The measure also provides health care to the family caregivers of injured veterans . These caregivers deserve our support and assistance.
As a representative of the Wounded Warrior project said in testimony before the committee, "The time has surely come to create a robust, nationwide wounded warrior family caregiver program to address the urgent needs of these family members.'' S. 1963 creates such a program.
By blocking S. 1963, this Senator is also blocking benefits specifically for women veterans . This bill, and Senator Murray has been a leader on this, would do a number of things, such as increase funding for mental health care for women who suffered military sexual trauma, and for medical services for newborn children.
With the help of Senator Tester, this bill also would improve access to care in rural areas. States which have an especially high number of veterans living in rural areas, such as Montana, Nevada, Wyoming, Florida, Arizona, Arkansas, Virginia, Idaho, Oklahoma, and New Mexico, would benefit greatly from these programs.
The bill also attacks another problem, that of homeless veterans.
On any given night we know that more than 130,000 veterans are homeless.
We know that homelessness is often a consequence of multiple factors, including unstable family supports, job loss, and health problems.
S. 1963 would also create programs to help ease the burden of veteran homelessness, including programs aimed at outreach so that veterans know that they are eligble for benefits.
This lone Senator also is blocking provisions that would improve quality controls for VA health care, from the facility level to the national level.
Two years ago, the VA hospital in Marion, IL, had nine veterans die following surgery.
The VA's inspector general found that the Marion VA's quality controls were not adequate to ensure that veterans received good quality care.
This month, the IG published another report on the Marion hospital, finding that it still did not have adequate quality controls. It is time for this body to act, so that no more veterans receive less than the best care VA can provide.
Senator Durbin drafted provisions in this bill that will help improve overall quality management so as to help fix the problems at Marion and other facilities.
S. 1963 would provide uniform allowances for VA police officers. Many organizations have expressed support for these provisions, including the Fraternal Order of Police.
VA police officers ensure the security of veterans and their families while they are visiting VA hospitals and clinics.
To refuse to provide for these officers because it is too expensive is not only penny-wise and pound-foolish, it cheapens the sacrifices of these uniformed officers and the Nation's veterans who are protected by them.
While I understand that the Senator who is refusing to agree to allow this bill to go forward questions the cost of the underlying bill, I would say that we cannot now turn our back on the obligation to care for those who fought in those efforts.

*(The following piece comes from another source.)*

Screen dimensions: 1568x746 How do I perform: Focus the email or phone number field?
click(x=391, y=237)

When we, as a body, vote to send American troops to war, we are promising to care for them when they return.
I firmly believe the cost of veterans' benefits and services is a true cost of war and must be treated as such.
We are preparing to observe Veterans Day.

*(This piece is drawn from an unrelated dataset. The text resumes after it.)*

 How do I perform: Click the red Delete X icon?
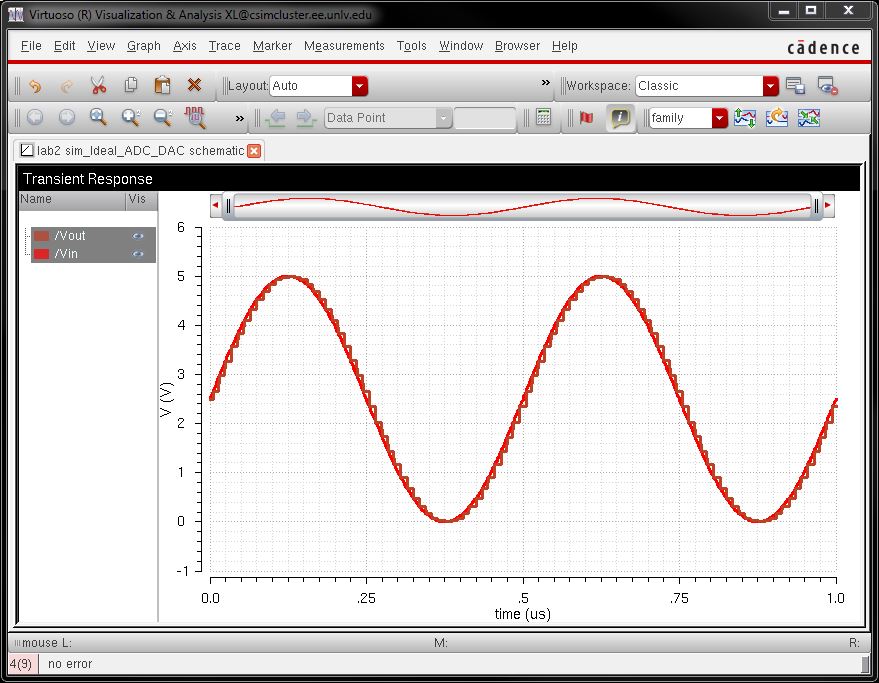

Let us remember that we owe our veterans our gratitude and appreciation year round, and not merely on the day set aside for the commemoration of their service and sacrifice.
It would be truly disgraceful if veterans were made to feel forgotten except for this 1 day per year.
Indeed, our gratitude should be as steadfast as the great monuments that Americans have built in commemoration of the very service and sacrifices our veterans made.
There should be no ambivalence in our attitude toward those who serve in the U.S. Armed Forces.
And this legislation should be immediately cleared by the Senate.